Specific examples will include modeling the mechanical properties and fracture of UO2 and thermal properties of U-Zr, UO2-BeO, and UO2-MO fuels. Moreover, the utilization of Machine Learning techniques to derive reduced order models will also be presented in this talk.
Bio
Karim Ahmed, Ph.D.
Assistant Professor, Dept. of Nuclear Engineering
Texas A&M University
Dr. Karim Ahmed serves as an assistant professor in the Department of Nuclear Engineering with an affiliation appointment in the Department of Materials Science and Engineering at Texas A&M University.
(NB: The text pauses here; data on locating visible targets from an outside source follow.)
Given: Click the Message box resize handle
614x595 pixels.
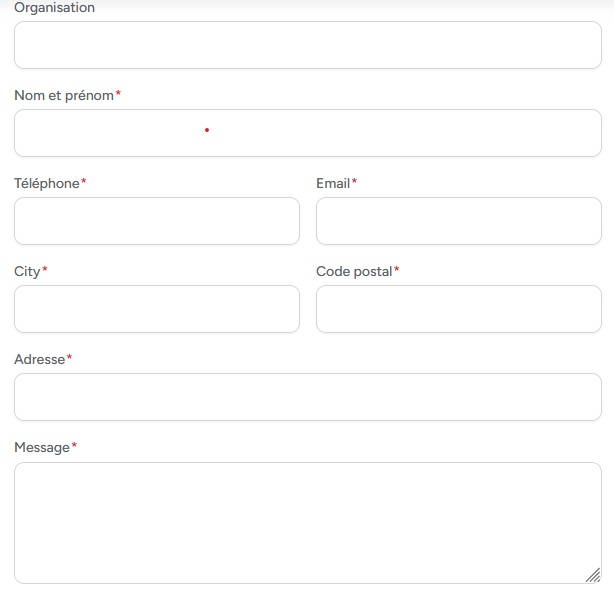Looking at the screenshot, I should (593, 575).
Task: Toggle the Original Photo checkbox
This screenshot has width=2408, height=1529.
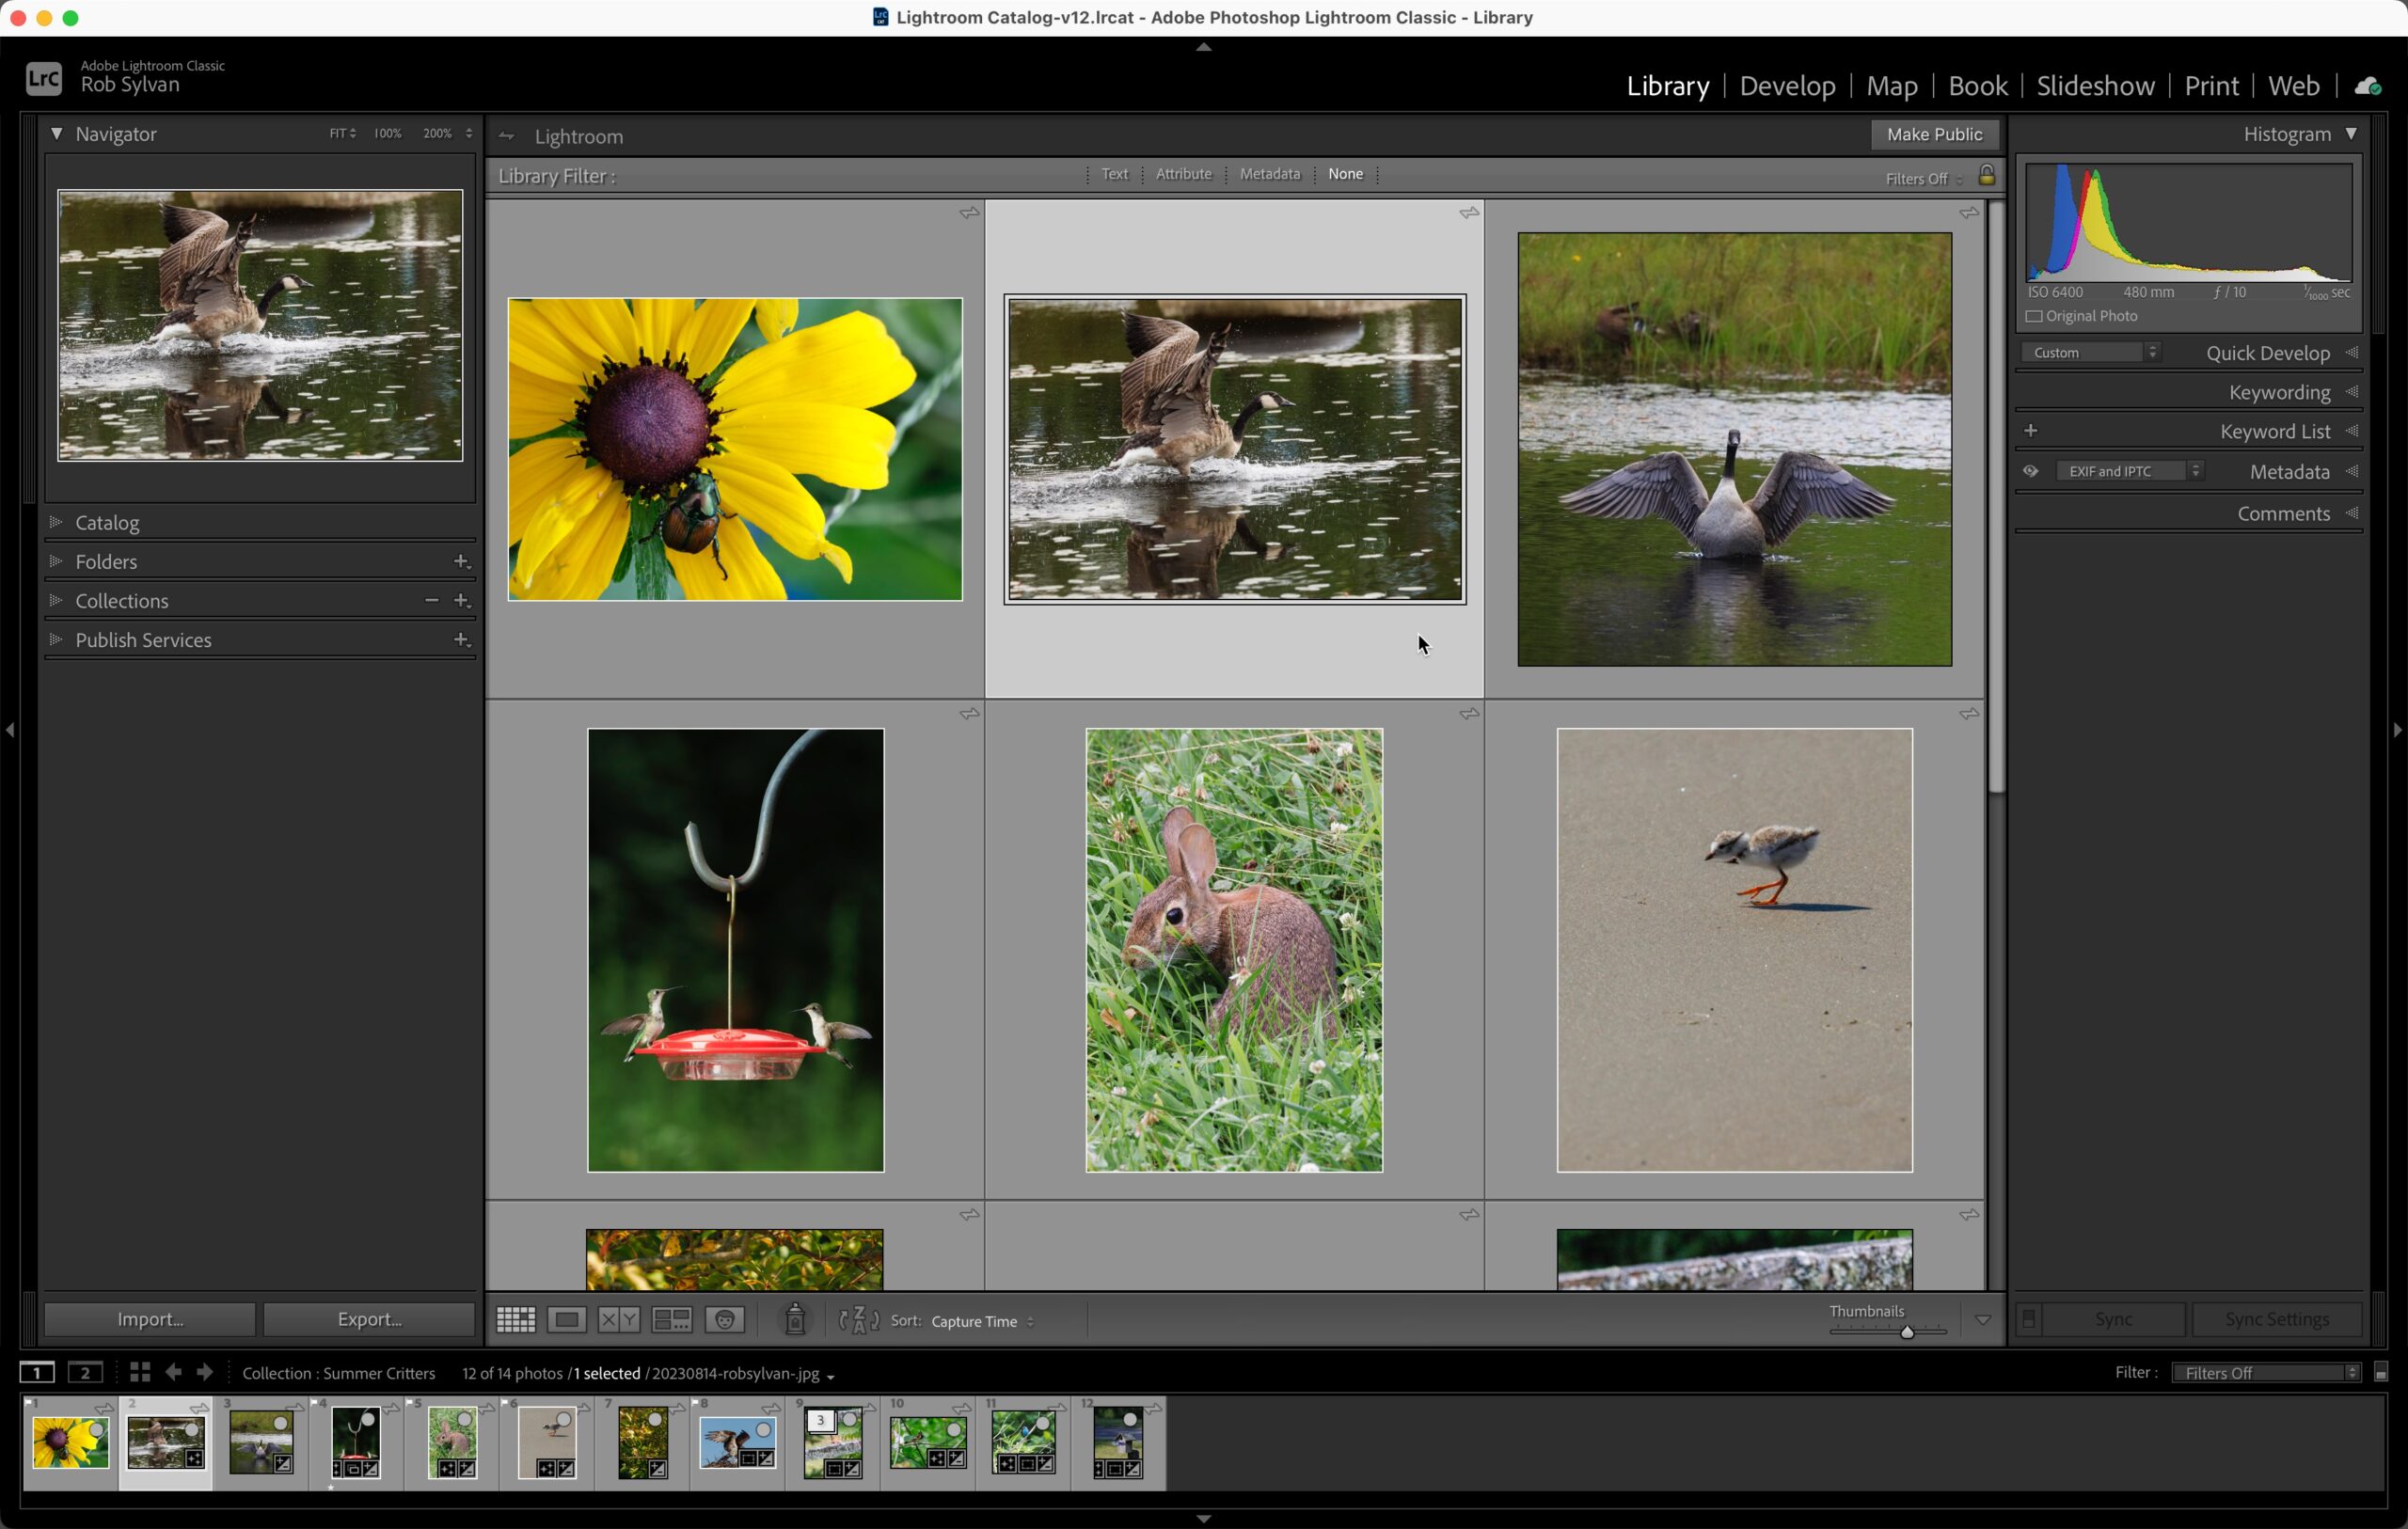Action: tap(2035, 316)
Dr. Ahmed’s research focuses on utilizing Computational Materials Science to understand the behavior of materials under extreme conditions, with special emphasis on nuclear fuels. He specializes in developing high-fidelity multiscale models of the effect of irradiation on the co-evolution of microstructure and properties in nuclear materials.
He obtained his Ph.D. in Nuclear Engineering from Purdue University in 2015. He also acquired a M.S. in Materials Science from Florida State University in 2011.
He worked as a postdoctoral research associate in the fuel modeling and simulation department at Idaho National Laboratory (INL) from 2015 to 2017. At INL, Dr. Ahmed Investigated irradiation effects on the performance of nuclear fuels and structural materials by developing physics-based models and conducting simulations using state-of-art modeling and simulation techniques. He contributed to the development of the DOE-sponsored codes MOOSE-MARMOT-BISON. He was awarded the Group Excellence Award as a member of the MARMOT group by INL in 2016. He was awarded the NRC Faculty Development Grant in 2018 and the Los Alamos National Laboratory (LANL) Development Fellowship in 2020.